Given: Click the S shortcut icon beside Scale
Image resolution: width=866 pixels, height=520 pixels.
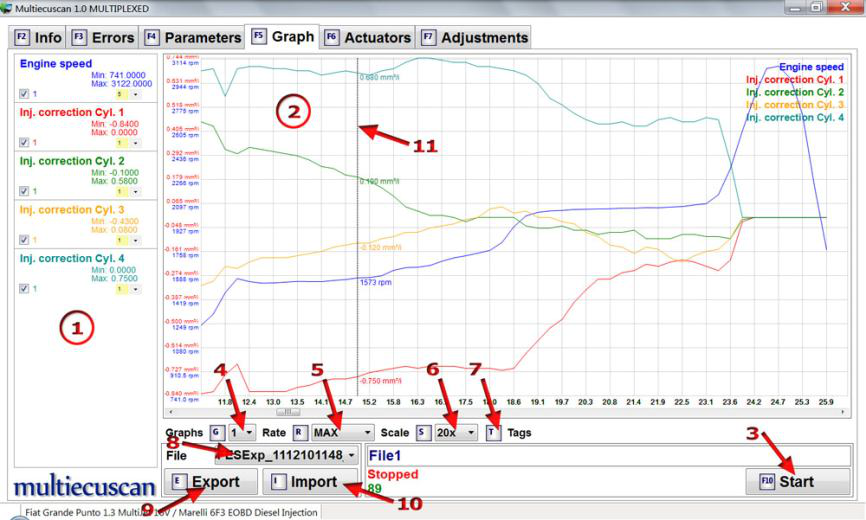Looking at the screenshot, I should click(x=423, y=433).
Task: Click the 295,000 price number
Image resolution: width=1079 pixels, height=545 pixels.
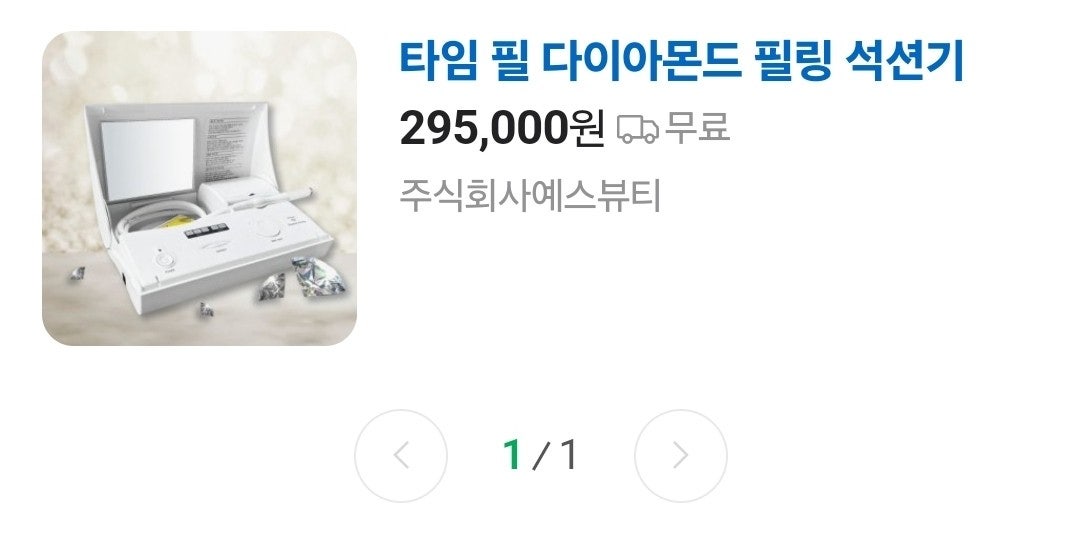Action: coord(484,129)
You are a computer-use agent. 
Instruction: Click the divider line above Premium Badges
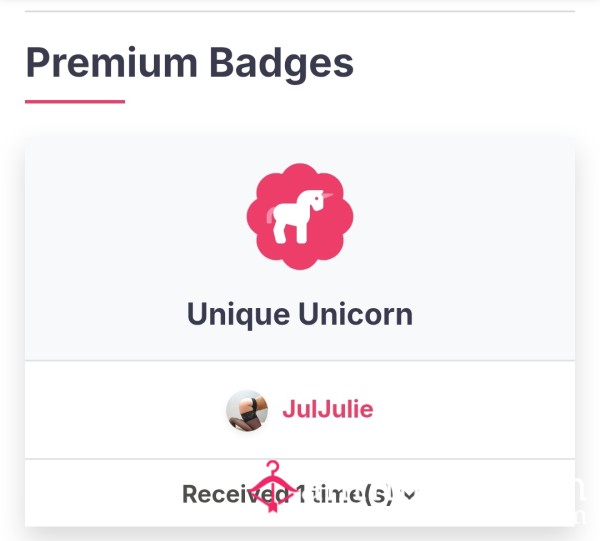point(300,11)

> Task
Reproduce every line of text in the records above word for word, leaving out the pictures.

> Solution to this task
Given: Click the S shortcut icon beside Scale
Image resolution: width=866 pixels, height=520 pixels.
Looking at the screenshot, I should click(x=423, y=433).
Task: Click the 295,000 price number
Image resolution: width=1079 pixels, height=545 pixels.
Action: coord(484,129)
You are a computer-use agent. 
Instruction: Click the divider line above Premium Badges
point(300,11)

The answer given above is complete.